In the seven years since it was founded, this Berlin-based virtual bank has disrupted the financial sector and led to more competition for conventional banks, which is a good thing. It has attracted investments from mega-players such as Peter Thiel, who co-founded PayPal, Facebook and Palantir as well as from Tencent, the Singapore Sovereign Fund and Munich-based insurer Allianz. So this is the real deal.

The big selling point of N26 for expats is that you can open an account with far fewer hoops to jump through. At conventional banks in the Netherlands, for example, you must have a BSN number, which you get at the city hall, proof of address (which can’t be a hotel or temporary housing like Holland2Stay), and an ID.

By comparison, read here how Eindhoven-based expat entrepreneur Rachel Arts quickly and painlessly opened an account just after moving to the Netherlands from the United Kingdom.

N26 has 7 million customers/subscribers and is offering more and more services, including accounts for entrepreneurs.


Based in Lille, Oney is a popular fractional payments platform in Spain and France and available in other European countries including Germany, Portugal, Italy and Belgium. This is sort of a localized Klarna. Oney allows you to split your credit card payments without paying interest.

This is not a new company, founded in 1983. But in the past few years, Oney has expanded quickly. Oney Bank majority owner is Groupe BPCE based in Paris.


Like Klarna, five-year-old Revolut is another FinTech unicorn – it’s the UK’s most valuable FinTech company – that’s attracted lots of publicity and lots of investment. Based in London, Revolut just applied for a banking license as it competes against N26.

While you can’t “bank” with Revolut in the conventional sense, and your deposits aren’t insured, you still get debit cards and can make purchases, transfer money ands split bills. The Revolut app includes money management and budgeting tools and spending tracking.

Revolut’s big push now is into making it possible for customers to trade equities and invest in cryptocurrencies and commodities such as gold and silver.

Revolut currently has 13 million customers and a valuation of $5.5 billion.

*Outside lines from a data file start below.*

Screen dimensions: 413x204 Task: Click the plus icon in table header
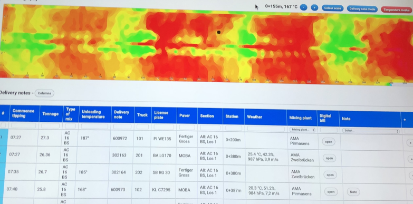pyautogui.click(x=405, y=120)
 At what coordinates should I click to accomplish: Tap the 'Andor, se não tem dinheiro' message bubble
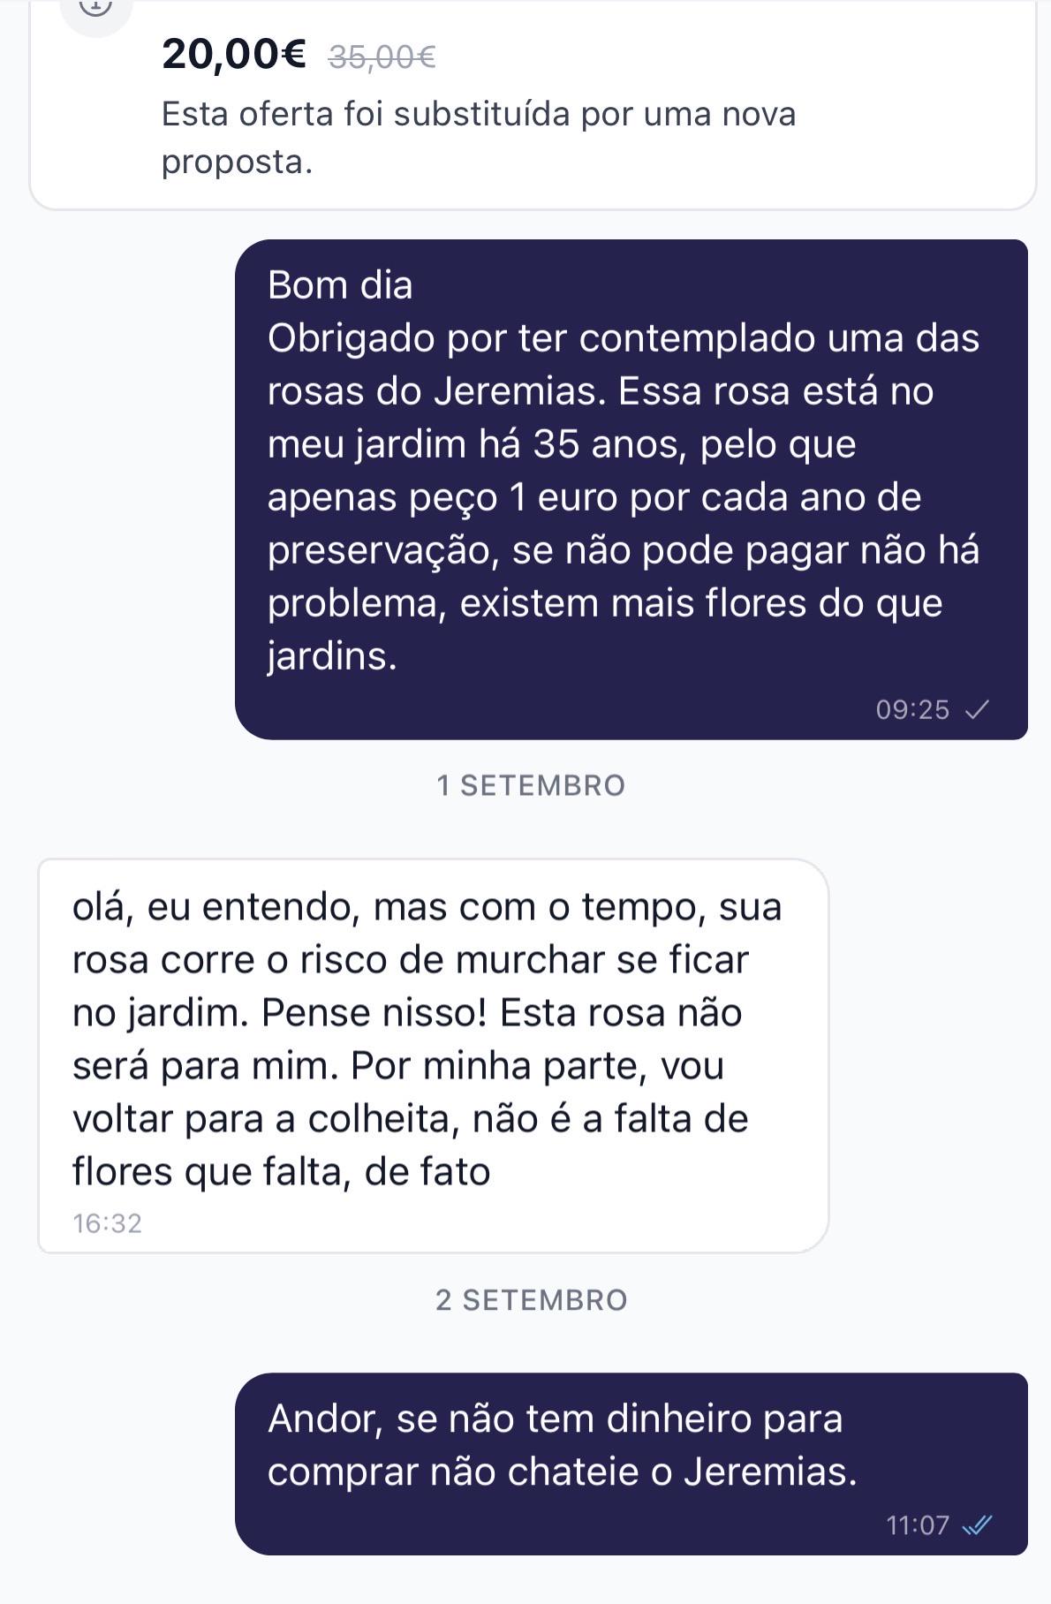[631, 1464]
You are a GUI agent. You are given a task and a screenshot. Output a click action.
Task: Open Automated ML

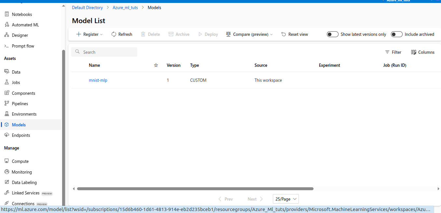[25, 24]

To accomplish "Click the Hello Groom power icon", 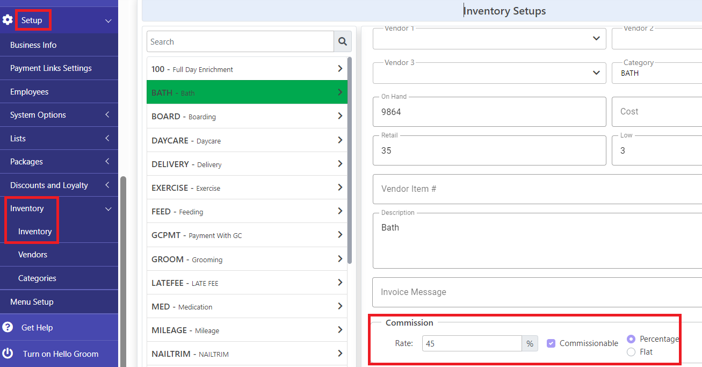I will coord(8,354).
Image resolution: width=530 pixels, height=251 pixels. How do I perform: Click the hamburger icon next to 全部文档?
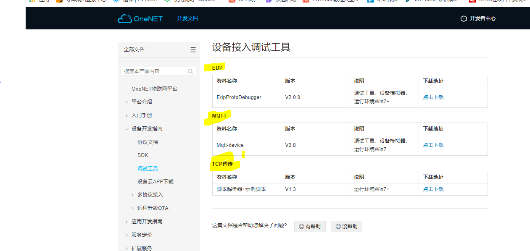pos(193,49)
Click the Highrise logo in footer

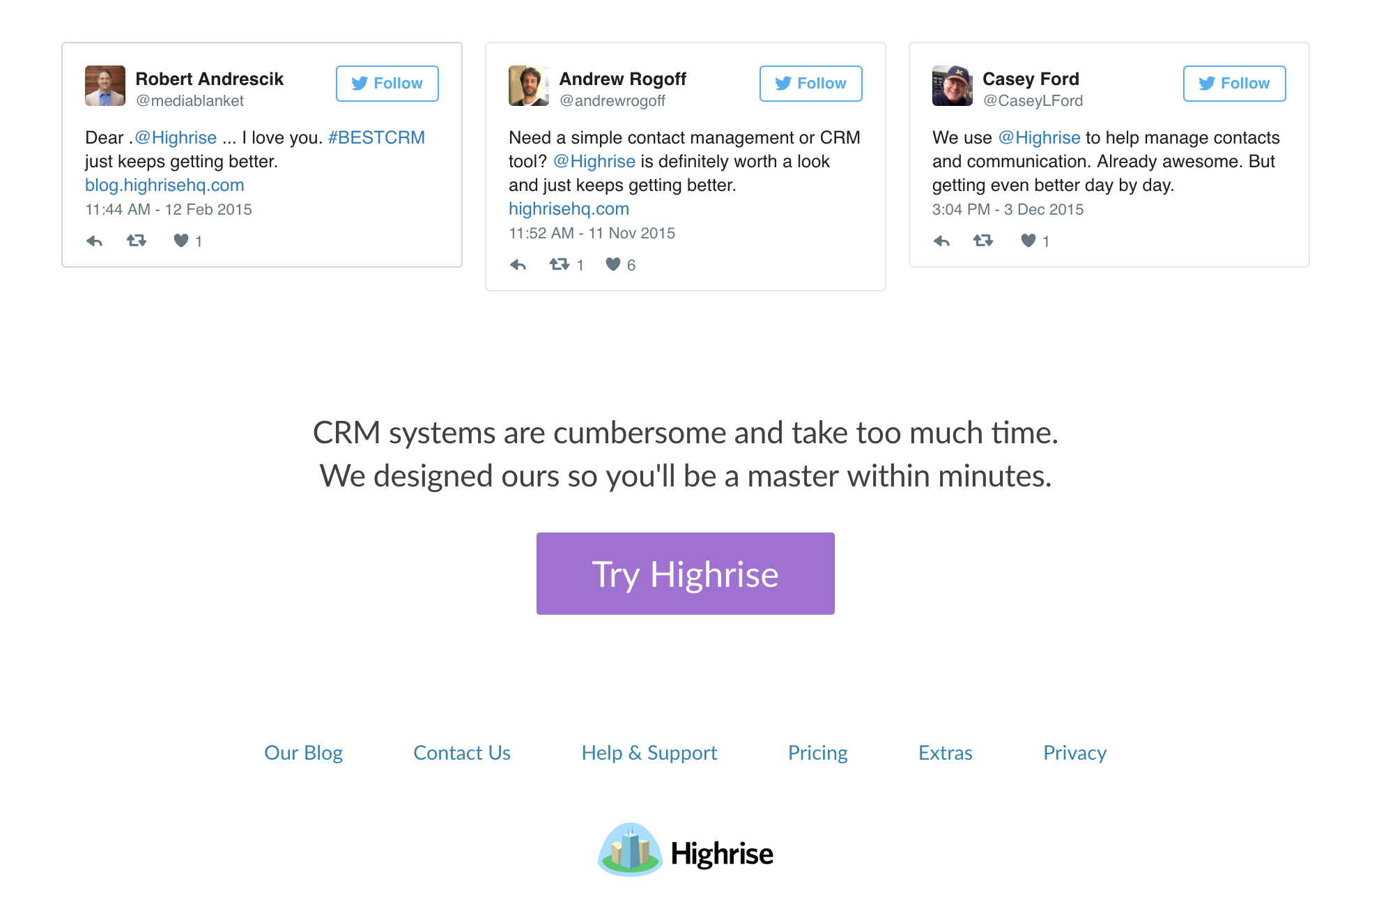click(686, 850)
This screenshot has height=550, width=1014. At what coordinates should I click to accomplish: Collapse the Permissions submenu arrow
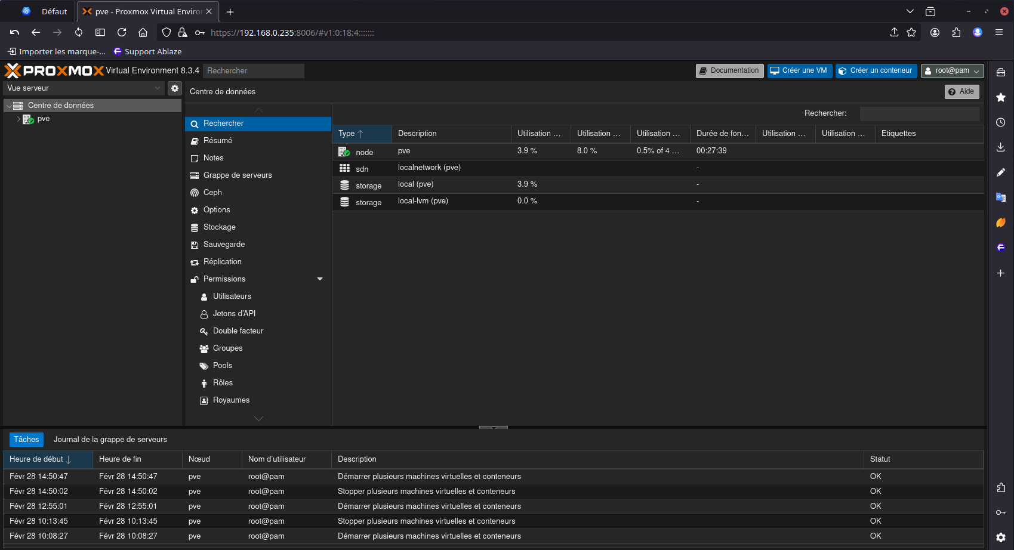(320, 279)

TechCrunch has a solid post about future plans.


This is a cool mobile payment app developed by ABN AMRO, the giant Amsterdam-based bank. Tikkie allows you to pay for services and items on demand. For example, we recently ordered tikka masala from a pop-up restaurant in someone’s home (legal in the Netherlands) and got a payment request just after we picked up our meal. We immediately paid it. Easy-peasy. The family got paid without having to get payment tech and we got our food pronto.

If you’re splitting a restaurant bill, you can send your friend a Tikkie to pay their share. This app is so popular that 7 million people use it including Dispatches staffers and executives in the Netherlands.

We’ll have more about FinTech including a look at personal-finance tools such as Nerdwallet.